Dataset:
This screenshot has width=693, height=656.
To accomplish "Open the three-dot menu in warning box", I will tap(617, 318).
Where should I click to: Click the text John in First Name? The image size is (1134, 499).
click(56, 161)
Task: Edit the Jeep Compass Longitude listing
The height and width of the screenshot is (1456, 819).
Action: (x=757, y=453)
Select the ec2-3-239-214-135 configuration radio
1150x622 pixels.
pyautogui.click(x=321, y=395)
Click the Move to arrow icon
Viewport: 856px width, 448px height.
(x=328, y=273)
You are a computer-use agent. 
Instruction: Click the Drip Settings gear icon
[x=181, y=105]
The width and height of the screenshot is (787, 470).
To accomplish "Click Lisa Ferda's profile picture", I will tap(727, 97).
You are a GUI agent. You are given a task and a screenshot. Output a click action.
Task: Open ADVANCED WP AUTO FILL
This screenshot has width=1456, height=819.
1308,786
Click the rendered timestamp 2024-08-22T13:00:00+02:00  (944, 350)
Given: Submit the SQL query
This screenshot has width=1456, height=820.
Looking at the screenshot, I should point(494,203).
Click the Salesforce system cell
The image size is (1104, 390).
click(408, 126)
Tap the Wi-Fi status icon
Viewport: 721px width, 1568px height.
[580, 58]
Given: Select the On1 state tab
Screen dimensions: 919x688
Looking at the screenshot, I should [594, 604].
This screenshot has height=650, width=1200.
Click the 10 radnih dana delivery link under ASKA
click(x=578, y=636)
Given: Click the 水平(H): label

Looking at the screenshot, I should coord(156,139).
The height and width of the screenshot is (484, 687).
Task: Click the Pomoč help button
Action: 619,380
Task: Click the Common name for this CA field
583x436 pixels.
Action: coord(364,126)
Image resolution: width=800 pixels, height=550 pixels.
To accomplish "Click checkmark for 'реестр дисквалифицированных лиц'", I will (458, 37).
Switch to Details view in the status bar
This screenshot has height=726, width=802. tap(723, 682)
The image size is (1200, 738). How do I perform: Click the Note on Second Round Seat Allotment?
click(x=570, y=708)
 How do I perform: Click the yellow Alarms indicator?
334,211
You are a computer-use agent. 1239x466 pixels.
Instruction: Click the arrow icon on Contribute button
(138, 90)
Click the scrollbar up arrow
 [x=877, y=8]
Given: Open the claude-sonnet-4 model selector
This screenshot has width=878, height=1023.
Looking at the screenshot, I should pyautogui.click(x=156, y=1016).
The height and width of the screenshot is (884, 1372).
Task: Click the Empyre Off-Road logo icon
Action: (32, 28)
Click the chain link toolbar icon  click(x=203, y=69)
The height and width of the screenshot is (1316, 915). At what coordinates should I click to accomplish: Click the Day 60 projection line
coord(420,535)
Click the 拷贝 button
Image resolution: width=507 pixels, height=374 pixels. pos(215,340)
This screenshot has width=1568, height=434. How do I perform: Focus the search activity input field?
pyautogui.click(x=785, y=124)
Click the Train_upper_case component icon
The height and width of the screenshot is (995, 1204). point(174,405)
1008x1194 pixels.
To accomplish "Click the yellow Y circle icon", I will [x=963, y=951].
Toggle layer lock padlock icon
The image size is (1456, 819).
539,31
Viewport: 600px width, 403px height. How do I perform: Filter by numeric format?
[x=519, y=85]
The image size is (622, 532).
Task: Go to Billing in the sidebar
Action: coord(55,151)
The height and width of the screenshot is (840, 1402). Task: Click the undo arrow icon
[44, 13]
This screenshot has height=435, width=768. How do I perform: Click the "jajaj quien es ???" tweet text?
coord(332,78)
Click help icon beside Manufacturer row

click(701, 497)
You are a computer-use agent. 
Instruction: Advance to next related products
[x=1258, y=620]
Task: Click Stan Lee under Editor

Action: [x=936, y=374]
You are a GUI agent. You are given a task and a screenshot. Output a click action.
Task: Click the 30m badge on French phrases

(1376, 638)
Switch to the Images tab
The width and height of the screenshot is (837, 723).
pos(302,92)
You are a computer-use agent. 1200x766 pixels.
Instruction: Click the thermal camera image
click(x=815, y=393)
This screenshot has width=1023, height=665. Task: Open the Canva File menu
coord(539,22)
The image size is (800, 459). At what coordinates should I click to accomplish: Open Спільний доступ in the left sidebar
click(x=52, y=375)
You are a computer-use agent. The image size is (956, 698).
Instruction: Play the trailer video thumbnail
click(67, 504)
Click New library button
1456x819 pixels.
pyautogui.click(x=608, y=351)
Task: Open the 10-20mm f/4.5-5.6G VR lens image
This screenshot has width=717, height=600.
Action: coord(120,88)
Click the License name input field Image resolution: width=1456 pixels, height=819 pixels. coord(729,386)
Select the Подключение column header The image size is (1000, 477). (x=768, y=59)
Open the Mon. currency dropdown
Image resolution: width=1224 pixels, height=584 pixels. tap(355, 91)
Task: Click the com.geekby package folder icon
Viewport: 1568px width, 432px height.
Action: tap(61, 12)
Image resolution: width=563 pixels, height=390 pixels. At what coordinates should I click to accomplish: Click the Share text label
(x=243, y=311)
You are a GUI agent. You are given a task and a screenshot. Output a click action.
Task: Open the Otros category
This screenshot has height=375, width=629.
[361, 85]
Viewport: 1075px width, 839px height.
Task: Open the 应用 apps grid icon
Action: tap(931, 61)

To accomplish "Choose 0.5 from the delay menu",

What the task asks:
Could you lay out the stretch of rows above that opens with the line containing "This screenshot has width=1568, height=434." and closes with the line containing "The height and width of the screenshot is (995, 1204)." as a numbered list, with both of those lines included and any blank lines left out?

Output:
1. This screenshot has width=1568, height=434. How do I perform: Focus the search activity input field?
2. pyautogui.click(x=785, y=124)
3. Click the Train_upper_case component icon
4. The height and width of the screenshot is (995, 1204). point(174,405)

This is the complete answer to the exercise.